Has anyone else experienced this or found another way to disable iCloud Private Relay?
<?xml version="1.0" encoding="UTF-8"?>
<!DOCTYPE plist PUBLIC "-//Apple//DTD PLIST 1.0//EN" "http://www.apple.com/DTDs/PropertyList-1.0.dtd">
<plist version="1.0">
<dict>
<key>allowCloudPrivateRelay</key>
<false/>
</dict>
</plist>
Posted on 11-15-2024 09:11 AM
We dont allow AppleID's so I dont have 1st hand experience with it. However, have you tried blocking or filtering the ports/hosts Private Relay uses?
https://support.apple.com/en-us/101555
mask.icloud.com |
443 |
UDP |
iOS, iPadOS, macOS, and visionOS |
iCloud Private Relay |
— |
mask-h2.icloud.com |
443 |
TCP |
iOS, iPadOS, macOS, and visionOS |
iCloud Private Relay |
— |
mask-api.icloud.com |
443 |
TCP |
iOS, iPadOS, macOS, and visionOS |
iCloud Private Relay |
Yes |
Posted on 11-15-2024 10:15 AM
@Shyamsundar That is not uncommon with Apple's MDM restrictions for iCloud related features - they simply disable changing the setting in the System Settings UI but if the feature is on it isn't forced to be off.

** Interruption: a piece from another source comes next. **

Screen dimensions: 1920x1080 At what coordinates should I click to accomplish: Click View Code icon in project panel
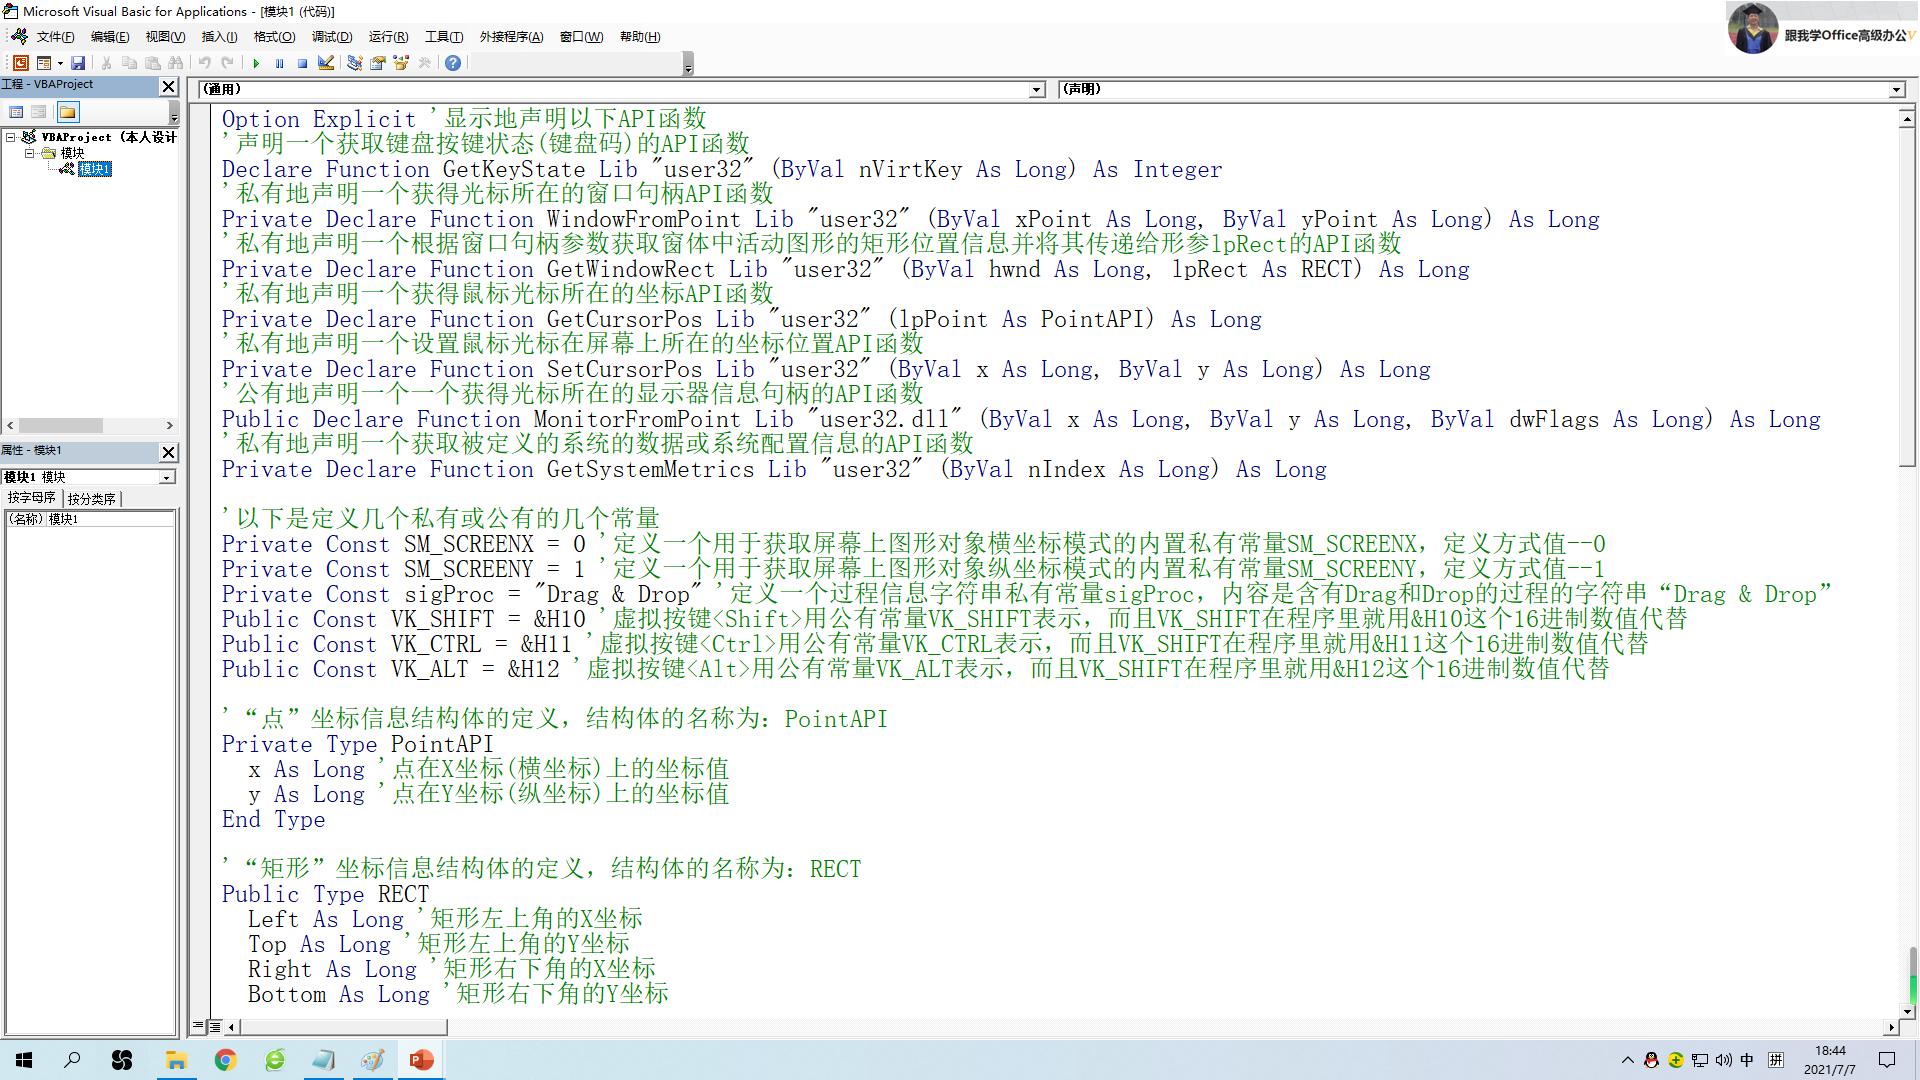[16, 112]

Posted on 11-15-2024 01:17 PM
I believe users have to turn this off themselves. I had to setup disabling access to logging in with an Apple ID a couple of years ago. I had to have the users turn off Find my Mac themselves. I couldn't turn it off using a policy or profile. I was only able to setup a policy to nag them until they turned it off.
Posted on 11-17-2024 03:39 PM
You can create a configuration profile and disable particular services like that - Restrictions -> Functionality tab -> iCloud private relay
I would recommend scoping to test on a spare device.